##### Records supplied #####
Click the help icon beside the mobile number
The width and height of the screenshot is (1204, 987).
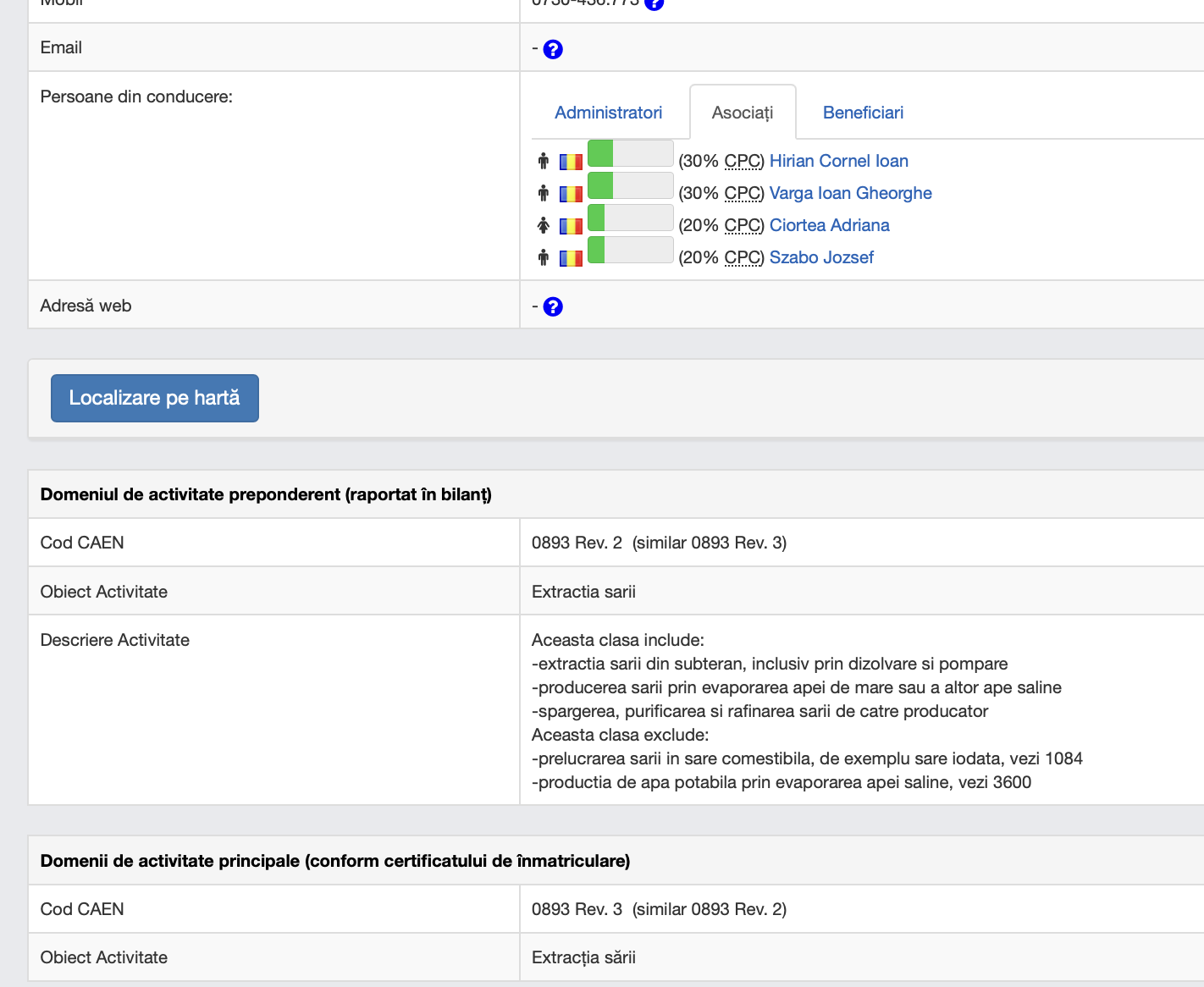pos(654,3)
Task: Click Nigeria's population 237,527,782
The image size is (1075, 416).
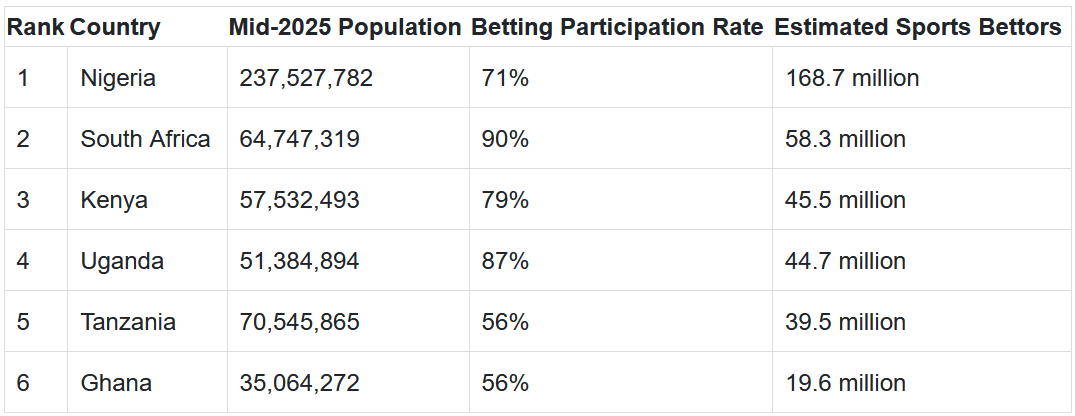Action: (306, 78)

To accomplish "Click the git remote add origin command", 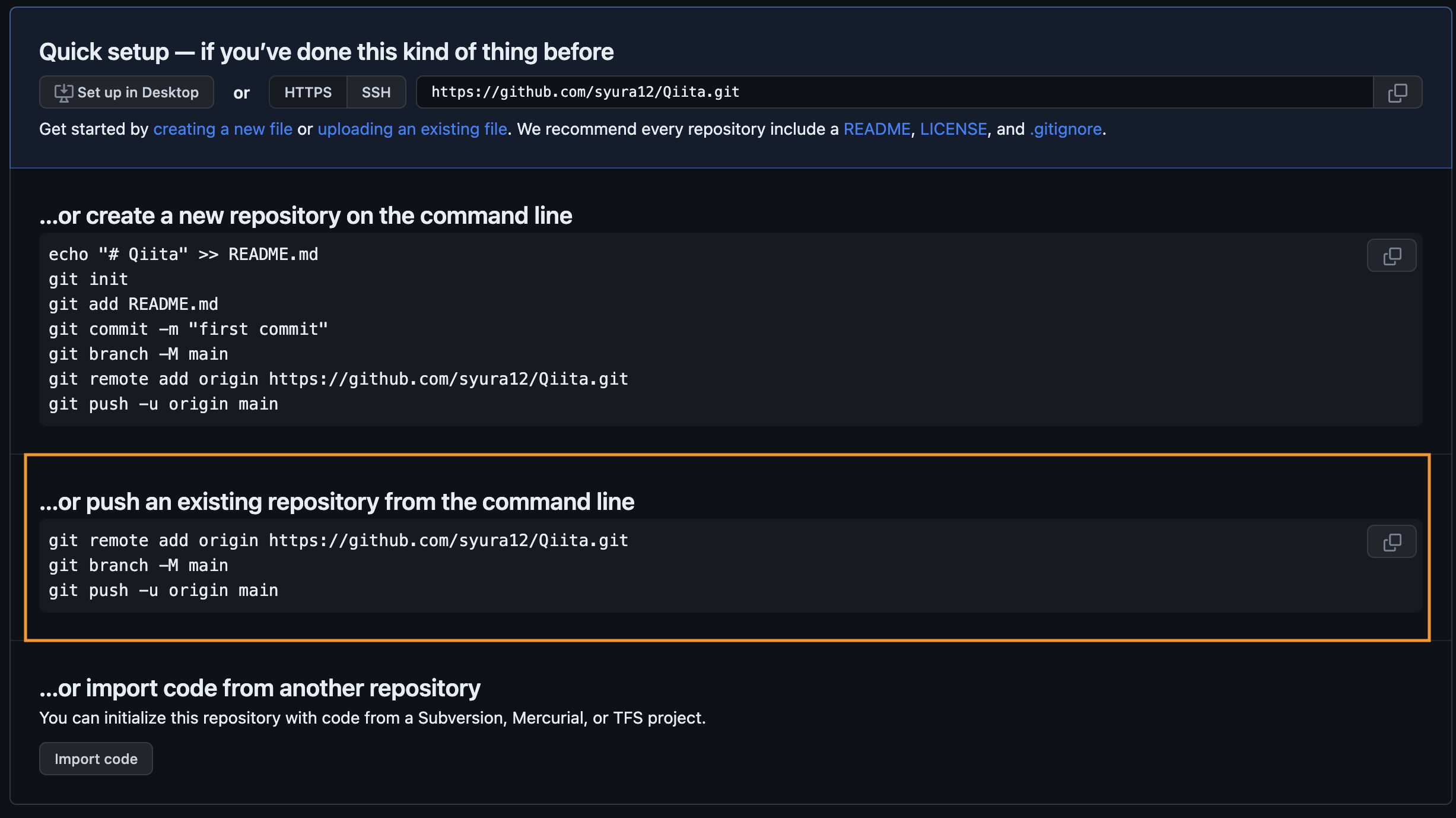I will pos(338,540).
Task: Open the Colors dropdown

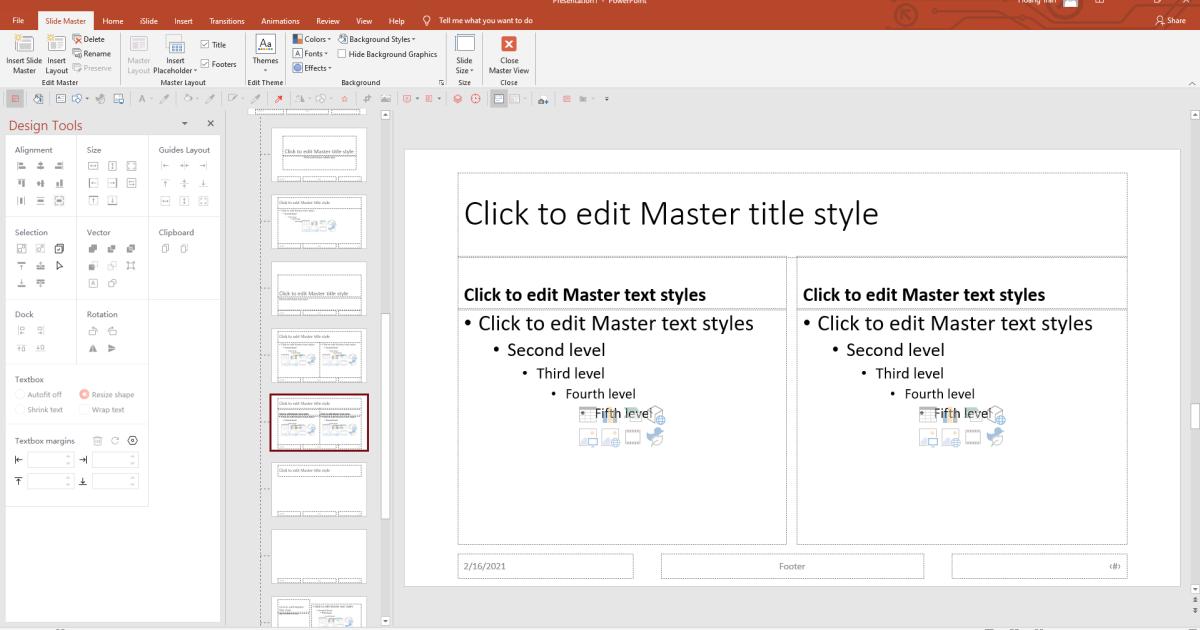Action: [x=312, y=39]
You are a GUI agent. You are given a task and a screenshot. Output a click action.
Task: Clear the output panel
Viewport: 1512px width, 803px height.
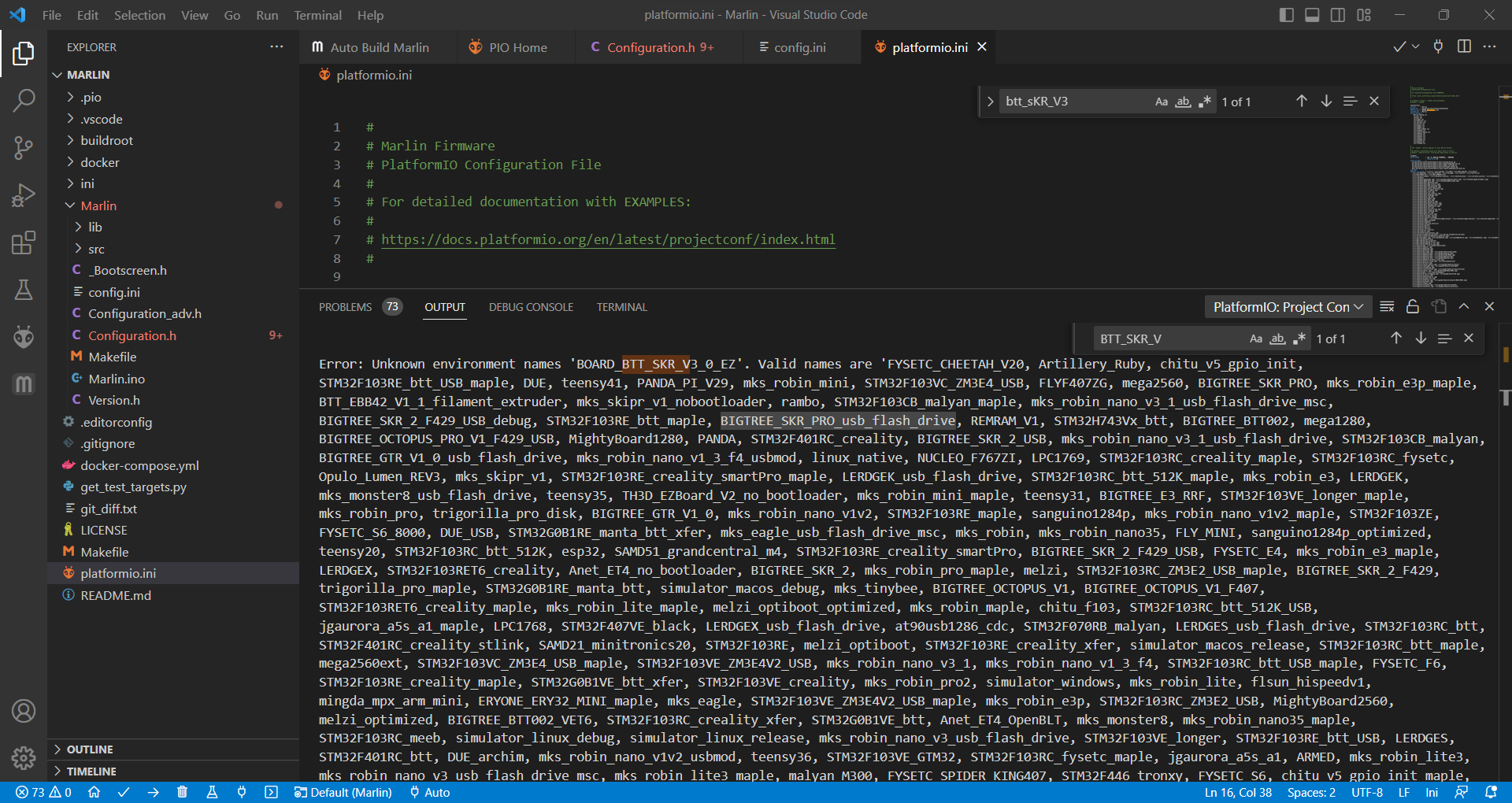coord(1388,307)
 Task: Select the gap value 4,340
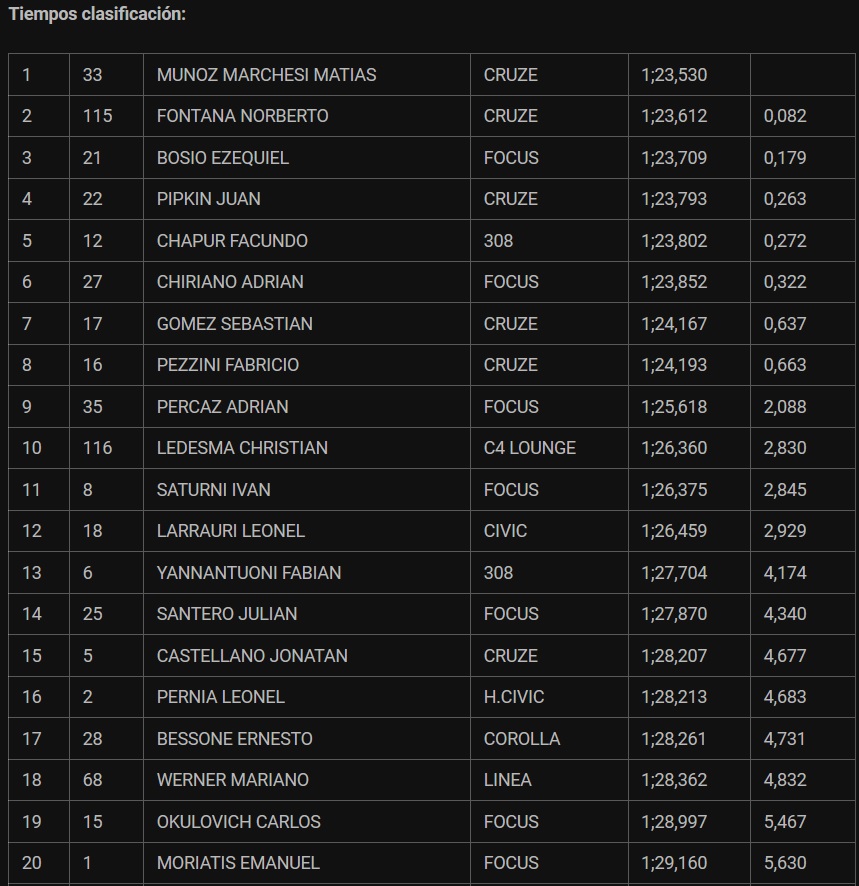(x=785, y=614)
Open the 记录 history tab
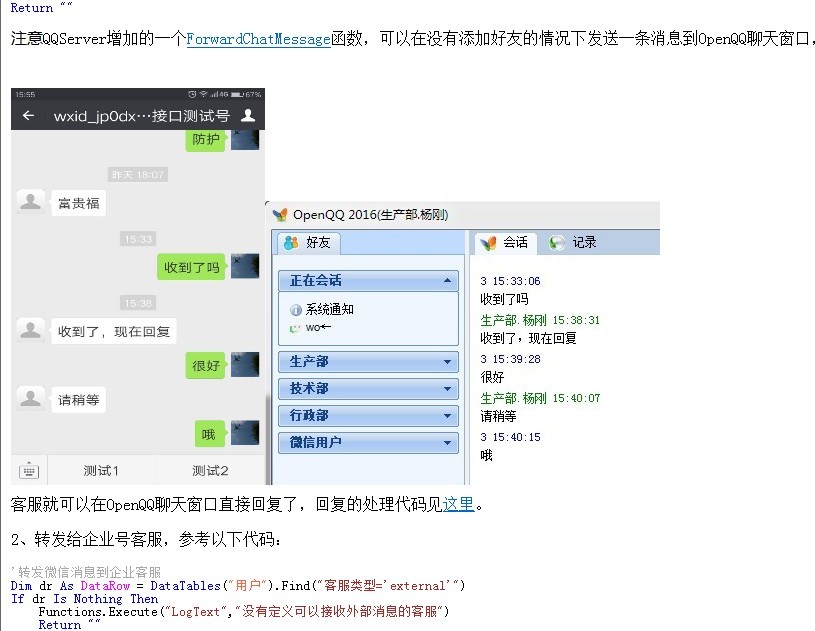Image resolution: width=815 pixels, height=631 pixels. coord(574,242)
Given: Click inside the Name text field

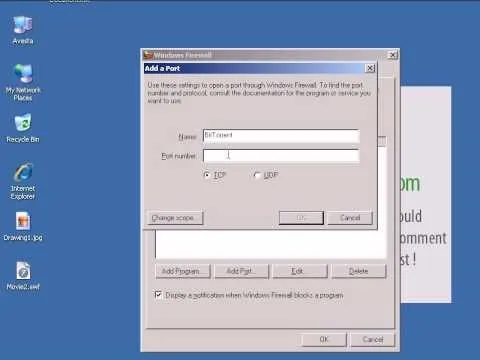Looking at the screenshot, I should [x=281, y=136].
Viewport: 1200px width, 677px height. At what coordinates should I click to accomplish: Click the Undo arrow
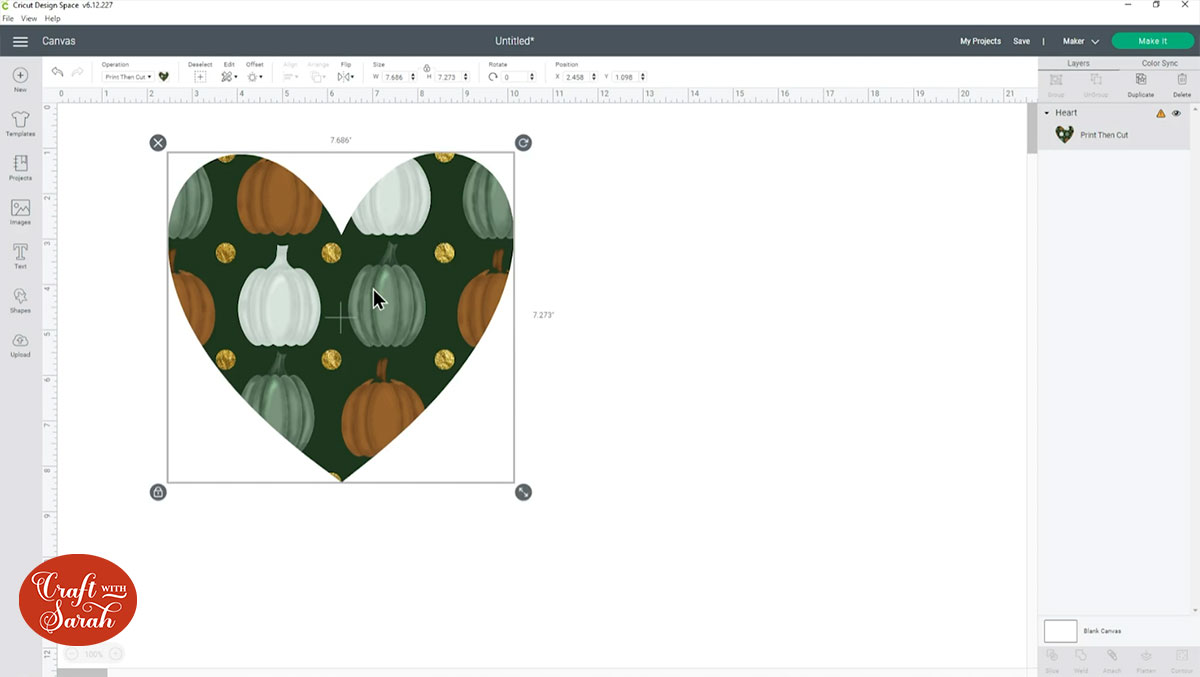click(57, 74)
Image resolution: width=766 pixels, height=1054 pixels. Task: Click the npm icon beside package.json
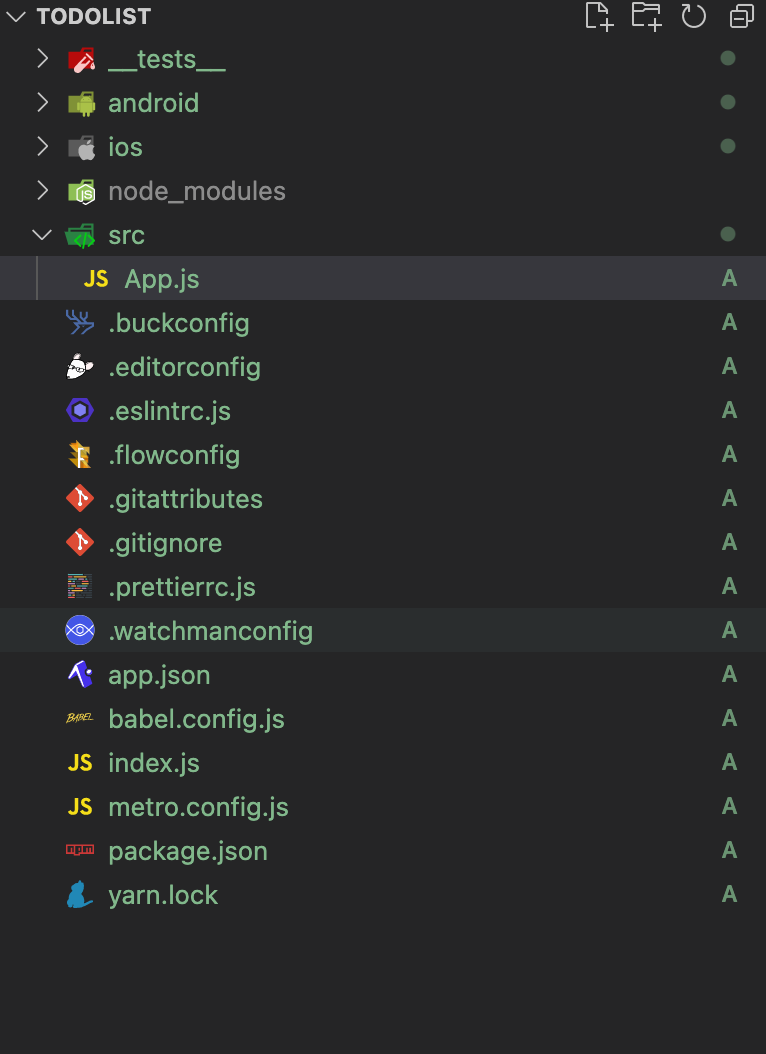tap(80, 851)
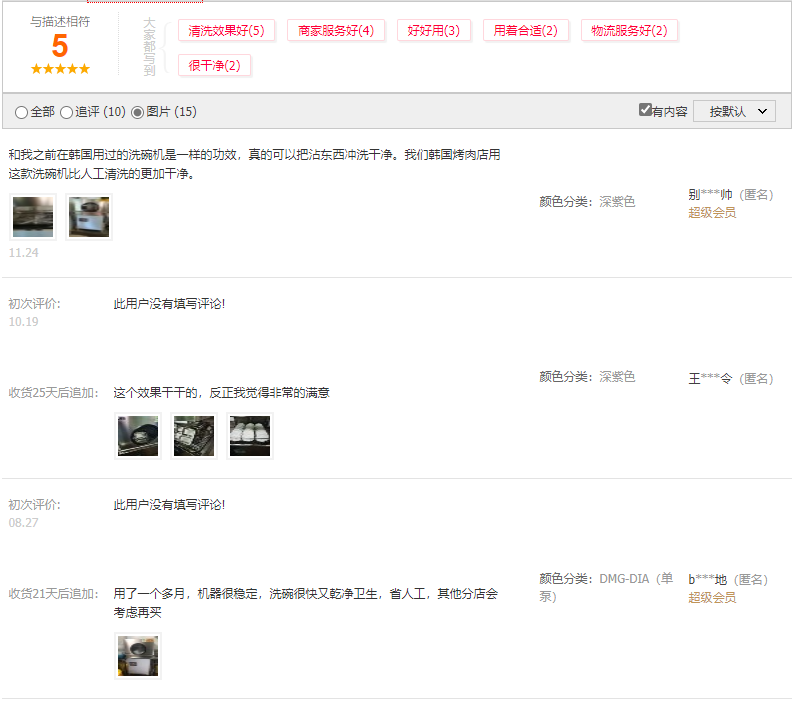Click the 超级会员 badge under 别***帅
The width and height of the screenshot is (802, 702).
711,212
#####
Exercise description: The expected answer is the lines from the one that has "Viewport: 1200px width, 677px" to the end of the listing, transcribed exactly, with pictures left out and no other line added.

Solution to the problem:
Viewport: 1200px width, 677px height. At what coordinates should I click to accomplish: Click the Undo arrow
click(57, 74)
Image resolution: width=766 pixels, height=1054 pixels. Task: Click the npm icon beside package.json
tap(80, 851)
Click the 超级会员 badge under 别***帅
The width and height of the screenshot is (802, 702).
711,212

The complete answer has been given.